A neural stem cell paradigm of pediatric hydrocephalus.

Abstract

Pediatric hydrocephalus, the leading reason for brain surgery in children, is characterized by enlargement of the cerebral ventricles classically attributed to cerebrospinal fluid (CSF) overaccumulation. Neurosurgical shunting to reduce CSF volume is the default treatment that intends to reinstate normal CSF homeostasis, yet neurodevelopmental disability often persists in hydrocephalic children despite optimal surgical management. Here, we discuss recent human genetic and animal model studies that are shifting the view of pediatric hydrocephalus from an impaired fluid plumbing model to a new paradigm of dysregulated neural stem cell (NSC) fate. NSCs are neuroprogenitor cells that comprise the germinal neuroepithelium lining the prenatal brain ventricles.

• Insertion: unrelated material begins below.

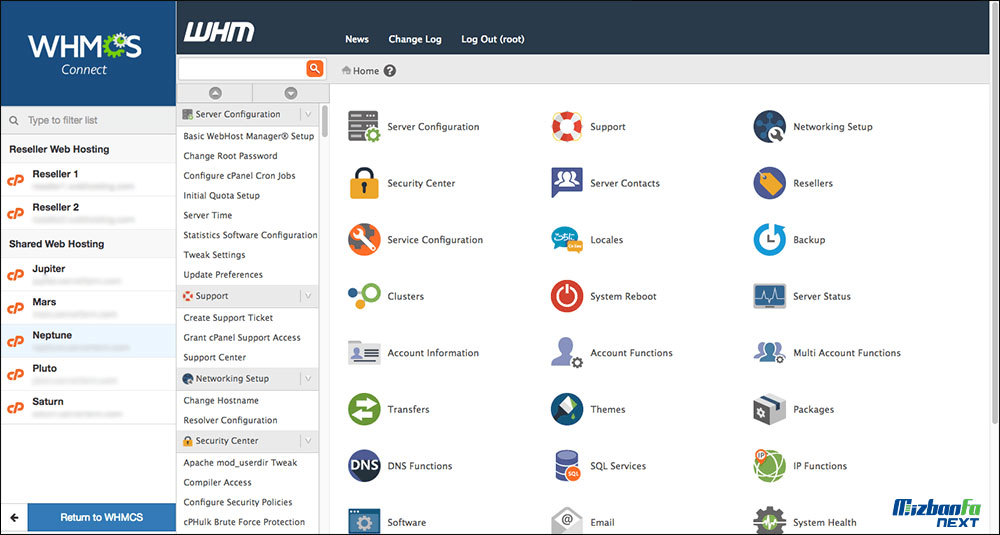Click the help question mark beside Home
Viewport: 1000px width, 535px height.
coord(390,71)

We propose that heterogenous defects in the development of these cells converge to disrupt cerebrocortical morphogenesis, leading to abnormal brain-CSF biomechanical interactions that facilitate passive pooling of CSF and secondary ventricular distention. A significant subset of pediatric hydrocephalus may thus in fact be due to a developmental brain malformation leading to secondary enlargement of the ventricles rather than a primary defect of CSF circulation. If hydrocephalus is indeed a neuroradiographic presentation of an inborn brain defect, it suggests the need to focus on optimizing neurodevelopment, rather than CSF diversion, as the primary treatment strategy for these children.